The European Union’s General Data Protection Regulation (GDPR) came into effect on May 25, 2018. The GDPR imposes new obligations and responsibilities on controllers and processors of data.
As a marketplace admin, you are generally the controller of your suppliers and customers’ data. This means that you collect their data and choose how it is handled. Additionally, though it is a European regulation, the GDPR might apply to your business if your suppliers make goods and services available in Europe, even if you or your business are not located in Europe.
As a processor for your users’ data, IdyaFlow follows your instructions on how to handle that data. For more information about the roles of data controller and processor, please review the Compliance sections of this page.

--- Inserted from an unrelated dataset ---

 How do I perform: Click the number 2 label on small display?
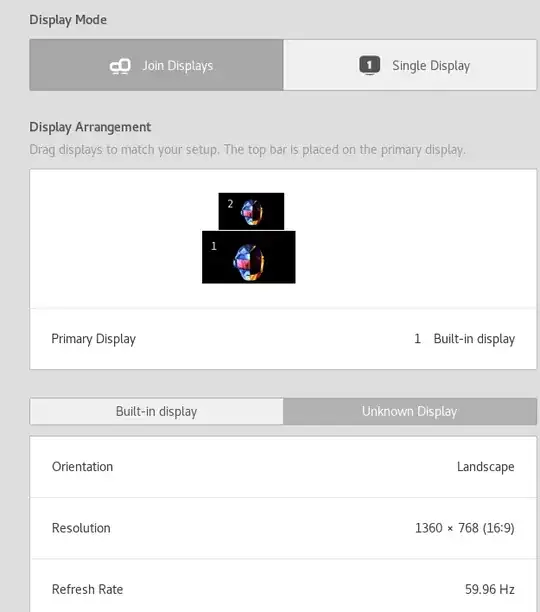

IdyaFlow believes strongly in protecting your users’ personal data as well as your own, and understands that doing so is critical to help you preserve the trust and confidence of your users. IdyaFlow has designed its platform to allow suppliers to operate anywhere in the world. GDPR-compliant features are built into IdyaFlow’ platform, including features to enable you to offer your users transparency into and control over their personal data, and technical measures to ensure that your users’ personal data is protected as it crosses borders.
While IdyaFlow does what it can to set you up for success, there are also steps you will need to take on your own, and ultimately, compliance with the GDPR is the responsibility of each supplier. If you have legal questions specific to your obligations under the GDPR, then please consult with a local lawyer who is familiar with data protections laws.